▸ **Directions for this task**
Every line in the data below that has the word "tree" should be returned.

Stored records
● ● ● ● ● ● ●
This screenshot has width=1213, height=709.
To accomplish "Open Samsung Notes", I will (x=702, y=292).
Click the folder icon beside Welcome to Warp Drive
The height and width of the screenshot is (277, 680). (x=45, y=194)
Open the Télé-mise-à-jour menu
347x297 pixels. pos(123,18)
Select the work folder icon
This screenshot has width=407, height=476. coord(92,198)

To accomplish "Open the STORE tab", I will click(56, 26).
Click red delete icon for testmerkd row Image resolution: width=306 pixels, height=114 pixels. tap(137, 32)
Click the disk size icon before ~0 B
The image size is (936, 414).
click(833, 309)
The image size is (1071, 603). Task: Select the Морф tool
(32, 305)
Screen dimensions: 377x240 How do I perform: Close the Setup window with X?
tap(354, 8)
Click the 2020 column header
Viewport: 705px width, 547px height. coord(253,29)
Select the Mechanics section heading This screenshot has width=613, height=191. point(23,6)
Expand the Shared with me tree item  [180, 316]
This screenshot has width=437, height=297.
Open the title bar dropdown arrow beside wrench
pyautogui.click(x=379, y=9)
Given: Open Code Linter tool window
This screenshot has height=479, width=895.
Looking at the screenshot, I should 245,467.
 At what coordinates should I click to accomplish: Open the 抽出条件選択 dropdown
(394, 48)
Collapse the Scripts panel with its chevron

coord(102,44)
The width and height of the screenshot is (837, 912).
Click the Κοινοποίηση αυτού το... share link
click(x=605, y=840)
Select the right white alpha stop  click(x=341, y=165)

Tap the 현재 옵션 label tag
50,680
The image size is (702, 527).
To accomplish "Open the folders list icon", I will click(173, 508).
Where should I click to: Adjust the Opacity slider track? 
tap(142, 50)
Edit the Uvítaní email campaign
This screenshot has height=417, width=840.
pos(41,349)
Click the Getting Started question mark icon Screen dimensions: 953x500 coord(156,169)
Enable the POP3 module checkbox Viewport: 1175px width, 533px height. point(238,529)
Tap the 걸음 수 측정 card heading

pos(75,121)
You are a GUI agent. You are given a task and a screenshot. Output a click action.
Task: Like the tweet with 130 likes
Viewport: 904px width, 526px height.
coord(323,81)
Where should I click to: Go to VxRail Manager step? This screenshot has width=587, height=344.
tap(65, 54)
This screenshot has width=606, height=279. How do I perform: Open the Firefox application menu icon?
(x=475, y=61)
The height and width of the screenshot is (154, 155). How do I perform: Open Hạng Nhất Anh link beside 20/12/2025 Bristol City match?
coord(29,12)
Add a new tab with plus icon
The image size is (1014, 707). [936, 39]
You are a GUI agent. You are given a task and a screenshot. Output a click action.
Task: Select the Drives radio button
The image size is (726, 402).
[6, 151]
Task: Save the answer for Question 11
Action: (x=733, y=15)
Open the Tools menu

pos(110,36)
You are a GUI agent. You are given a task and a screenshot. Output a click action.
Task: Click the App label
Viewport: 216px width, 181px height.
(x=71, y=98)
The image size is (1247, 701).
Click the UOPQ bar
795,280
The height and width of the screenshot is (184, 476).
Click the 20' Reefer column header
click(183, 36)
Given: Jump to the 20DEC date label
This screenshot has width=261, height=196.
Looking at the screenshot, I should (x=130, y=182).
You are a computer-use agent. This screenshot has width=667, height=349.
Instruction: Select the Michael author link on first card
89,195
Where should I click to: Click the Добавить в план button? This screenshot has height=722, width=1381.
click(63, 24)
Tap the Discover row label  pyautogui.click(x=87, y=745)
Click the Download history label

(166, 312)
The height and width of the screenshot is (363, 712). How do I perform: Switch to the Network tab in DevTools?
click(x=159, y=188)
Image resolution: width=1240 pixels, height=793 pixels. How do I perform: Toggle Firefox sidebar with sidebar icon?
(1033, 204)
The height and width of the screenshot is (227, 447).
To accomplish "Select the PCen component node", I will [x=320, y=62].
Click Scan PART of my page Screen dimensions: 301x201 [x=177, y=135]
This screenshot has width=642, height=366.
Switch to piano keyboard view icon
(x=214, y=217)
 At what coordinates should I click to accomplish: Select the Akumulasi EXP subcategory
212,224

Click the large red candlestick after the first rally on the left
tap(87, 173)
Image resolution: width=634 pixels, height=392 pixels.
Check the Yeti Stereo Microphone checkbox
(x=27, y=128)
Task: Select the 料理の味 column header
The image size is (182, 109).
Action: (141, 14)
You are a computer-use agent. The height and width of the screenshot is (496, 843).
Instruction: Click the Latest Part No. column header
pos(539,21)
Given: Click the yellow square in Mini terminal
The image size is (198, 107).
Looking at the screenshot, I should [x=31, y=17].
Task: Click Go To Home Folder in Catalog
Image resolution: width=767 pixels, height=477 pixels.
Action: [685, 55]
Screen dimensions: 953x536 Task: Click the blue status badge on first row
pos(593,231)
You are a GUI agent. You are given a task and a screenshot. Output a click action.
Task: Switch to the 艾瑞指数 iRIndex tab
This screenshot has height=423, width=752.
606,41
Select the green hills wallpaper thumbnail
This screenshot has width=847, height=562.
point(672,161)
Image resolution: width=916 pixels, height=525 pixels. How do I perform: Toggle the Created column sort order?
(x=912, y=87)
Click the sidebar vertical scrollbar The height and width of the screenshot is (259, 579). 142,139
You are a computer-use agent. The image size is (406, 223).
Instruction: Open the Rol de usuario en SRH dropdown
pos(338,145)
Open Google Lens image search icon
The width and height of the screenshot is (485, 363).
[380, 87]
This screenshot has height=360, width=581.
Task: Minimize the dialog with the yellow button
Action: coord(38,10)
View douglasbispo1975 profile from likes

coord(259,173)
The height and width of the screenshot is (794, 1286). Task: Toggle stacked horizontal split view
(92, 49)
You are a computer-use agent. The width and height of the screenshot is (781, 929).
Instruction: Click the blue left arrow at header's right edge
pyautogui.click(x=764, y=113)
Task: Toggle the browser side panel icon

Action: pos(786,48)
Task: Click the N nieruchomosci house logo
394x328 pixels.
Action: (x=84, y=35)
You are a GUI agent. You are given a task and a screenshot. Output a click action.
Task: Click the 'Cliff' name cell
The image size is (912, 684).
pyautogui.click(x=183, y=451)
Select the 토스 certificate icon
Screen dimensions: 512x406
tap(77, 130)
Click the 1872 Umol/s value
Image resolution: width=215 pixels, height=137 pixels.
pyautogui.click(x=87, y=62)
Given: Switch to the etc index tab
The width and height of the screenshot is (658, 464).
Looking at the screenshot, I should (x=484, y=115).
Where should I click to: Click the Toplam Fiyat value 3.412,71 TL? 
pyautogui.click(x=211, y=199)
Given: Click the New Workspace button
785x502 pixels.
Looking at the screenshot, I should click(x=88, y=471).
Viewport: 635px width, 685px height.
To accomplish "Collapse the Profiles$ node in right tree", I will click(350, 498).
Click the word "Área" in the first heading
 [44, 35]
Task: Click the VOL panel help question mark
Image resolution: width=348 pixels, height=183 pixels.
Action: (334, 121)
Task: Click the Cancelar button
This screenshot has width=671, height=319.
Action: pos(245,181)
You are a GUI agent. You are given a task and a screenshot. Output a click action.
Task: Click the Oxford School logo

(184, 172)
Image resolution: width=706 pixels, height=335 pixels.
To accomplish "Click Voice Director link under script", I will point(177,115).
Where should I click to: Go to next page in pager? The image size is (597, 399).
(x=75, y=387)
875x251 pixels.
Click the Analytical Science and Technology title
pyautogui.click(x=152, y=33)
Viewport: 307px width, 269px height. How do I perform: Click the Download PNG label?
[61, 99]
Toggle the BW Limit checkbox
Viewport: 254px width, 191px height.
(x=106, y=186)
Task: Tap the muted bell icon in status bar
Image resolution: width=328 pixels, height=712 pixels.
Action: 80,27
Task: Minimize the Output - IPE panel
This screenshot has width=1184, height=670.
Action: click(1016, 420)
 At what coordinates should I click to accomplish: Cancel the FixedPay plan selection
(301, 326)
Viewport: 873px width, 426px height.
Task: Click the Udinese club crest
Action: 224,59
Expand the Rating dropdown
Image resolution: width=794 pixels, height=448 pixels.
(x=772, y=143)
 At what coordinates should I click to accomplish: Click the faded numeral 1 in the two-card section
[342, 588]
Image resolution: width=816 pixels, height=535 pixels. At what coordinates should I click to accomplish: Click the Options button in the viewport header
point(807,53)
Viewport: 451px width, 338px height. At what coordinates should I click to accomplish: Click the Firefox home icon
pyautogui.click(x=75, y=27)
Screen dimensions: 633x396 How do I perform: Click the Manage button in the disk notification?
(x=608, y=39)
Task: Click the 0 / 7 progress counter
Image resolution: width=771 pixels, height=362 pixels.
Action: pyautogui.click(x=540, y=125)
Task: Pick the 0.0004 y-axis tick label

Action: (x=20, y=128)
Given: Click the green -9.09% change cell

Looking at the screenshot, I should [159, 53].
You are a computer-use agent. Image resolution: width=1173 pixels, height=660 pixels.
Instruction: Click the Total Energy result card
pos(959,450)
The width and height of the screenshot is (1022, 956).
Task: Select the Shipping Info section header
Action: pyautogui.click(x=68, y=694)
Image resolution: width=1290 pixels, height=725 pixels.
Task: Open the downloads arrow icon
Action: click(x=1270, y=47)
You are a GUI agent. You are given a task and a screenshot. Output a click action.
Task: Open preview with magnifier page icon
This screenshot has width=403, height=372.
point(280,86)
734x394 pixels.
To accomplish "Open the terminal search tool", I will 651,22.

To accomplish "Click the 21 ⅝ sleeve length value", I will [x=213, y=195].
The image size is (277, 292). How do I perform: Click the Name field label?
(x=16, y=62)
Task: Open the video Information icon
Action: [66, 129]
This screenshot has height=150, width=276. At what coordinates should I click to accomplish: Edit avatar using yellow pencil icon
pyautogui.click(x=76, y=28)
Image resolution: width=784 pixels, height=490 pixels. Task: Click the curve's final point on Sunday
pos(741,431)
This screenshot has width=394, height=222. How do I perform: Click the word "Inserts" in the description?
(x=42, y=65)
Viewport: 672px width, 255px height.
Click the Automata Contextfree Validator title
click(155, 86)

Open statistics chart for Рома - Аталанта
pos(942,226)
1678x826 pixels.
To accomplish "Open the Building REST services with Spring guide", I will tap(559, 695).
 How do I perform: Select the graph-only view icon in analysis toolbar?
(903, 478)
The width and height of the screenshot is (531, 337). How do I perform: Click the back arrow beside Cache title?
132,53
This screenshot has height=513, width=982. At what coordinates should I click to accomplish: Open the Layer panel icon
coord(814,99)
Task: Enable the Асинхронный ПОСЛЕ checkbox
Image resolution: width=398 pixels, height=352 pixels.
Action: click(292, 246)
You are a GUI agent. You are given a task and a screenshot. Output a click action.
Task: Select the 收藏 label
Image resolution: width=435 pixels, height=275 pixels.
● ● ● ● ● ● ●
▸ **Answer for this exercise**
Expand the Shared with me tree item  [180, 316]
To accomplish "Collapse the Profiles$ node in right tree", I will click(350, 498).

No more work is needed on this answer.